PASSAGE FOURNI:
————

La violence des réseaux sociaux, dont chaque utilisatrice ou utilisateur fait un jour l’expérience — que ce soit par des insultes, du harcèlement, des menaces de mort ou des photomontages dégradants —, n’est pas circonstancielle, mais bien structurelle. Elle découle de la mise en place de ce qu’on l’on pourrait nommer le « devenir publicitaire » de la communication entre les individus. Les réseaux socionumériques sont des éditeurs, dans le sens où ils opèrent une mise en forme des écrits, mais également des images et des vidéos, postés par les utilisateurs. Bruno Latour distingue les « intermédiaires », qui transmettent une information sans en altérer le fond ou la forme, des « médiateurs », qui, a contrario, ne peuvent transmettre l’information qu’en la transformant (2014: 148). Si les concepteurs de ces réseaux tentent de les faire passer pour de simples intermédiaires qui ne cadreraient pas l’expression des utilisateurs, ils jouent pourtant un réel rôle de médiateur. L’expression sur les réseaux sociaux doit emprunter un ensemble de chemins bien établis qui la réduisent à sa dimension numérique afin de la rendre calculable. Elle se trouve transformée par les cadres imposés par les éditeurs (architextes, nombre de caractères limité, mise en page, utilisation de caractères Unicode, format des images, etc.). Cette médiation des contenus générés par les utilisateurs et utilisatrices de ces plateformes entre en résonance avec les revenus publicitaires engendrés. La culture de la connectivité n’est mise en avant que pour mieux inciter à leur production qui alimente une création de données permettant l’envoi de publicités ciblées. L’utilisateur devient alors un producteur de textes, d’images et de données sur les réseaux sociaux. Il se retrouve donc, d’une certaine manière, à travailler pour une entreprise dans laquelle il ne possède aucune part et qui ne le rémunère pas. Tel est, selon Dominique Cardon et Antonio Casilli, l’un des principes du digital labor (2015).
Tout au long du roman de Jarett Kobek, les profits générés par la violence exprimée sur les réseaux socionumériques sont exposés. Ces deux aspects entrent également en résonance avec l’oppression raciale et de genre. Par exemple, après avoir raconté une histoire de vengeance pornographique[3] sur Internet, le narrateur précise :
Presque toutes les connaissances d’Ellen ont vu les photographies d’Ellen en train de faire une fellation à son petit ami du lycée.

————

EXTRAIT SOURCE:
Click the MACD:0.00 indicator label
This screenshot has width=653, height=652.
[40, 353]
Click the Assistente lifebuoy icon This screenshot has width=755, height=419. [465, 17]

————

CONSIGNE:
Dans le texte sur la violence des réseaux sociaux, quel nom Bruno Latour donne-t-il à ceux qui ne peuvent transmettre l'information qu'en la transformant ?

RÉPONSE RÉDIGÉE:
Des « médiateurs ».